(Collected data)

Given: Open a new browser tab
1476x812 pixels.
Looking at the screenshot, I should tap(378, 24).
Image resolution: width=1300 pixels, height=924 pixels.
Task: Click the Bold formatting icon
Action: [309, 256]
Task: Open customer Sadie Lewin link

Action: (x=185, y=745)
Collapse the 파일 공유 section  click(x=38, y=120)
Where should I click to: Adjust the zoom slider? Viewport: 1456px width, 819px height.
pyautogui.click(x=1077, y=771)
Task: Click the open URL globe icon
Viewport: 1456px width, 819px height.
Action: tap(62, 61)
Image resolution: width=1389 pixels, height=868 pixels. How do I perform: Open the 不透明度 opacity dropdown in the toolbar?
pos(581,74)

_WHAT YOU ARE ASKED TO DO_. Print exactly the lines from the one containing "Task: Open customer Sadie Lewin link" through the last line of the records above, both included.

_RESULT_.
Task: Open customer Sadie Lewin link

Action: (x=185, y=745)
Collapse the 파일 공유 section  click(x=38, y=120)
Where should I click to: Adjust the zoom slider? Viewport: 1456px width, 819px height.
pyautogui.click(x=1077, y=771)
Task: Click the open URL globe icon
Viewport: 1456px width, 819px height.
Action: tap(62, 61)
Image resolution: width=1389 pixels, height=868 pixels. How do I perform: Open the 不透明度 opacity dropdown in the toolbar?
pos(581,74)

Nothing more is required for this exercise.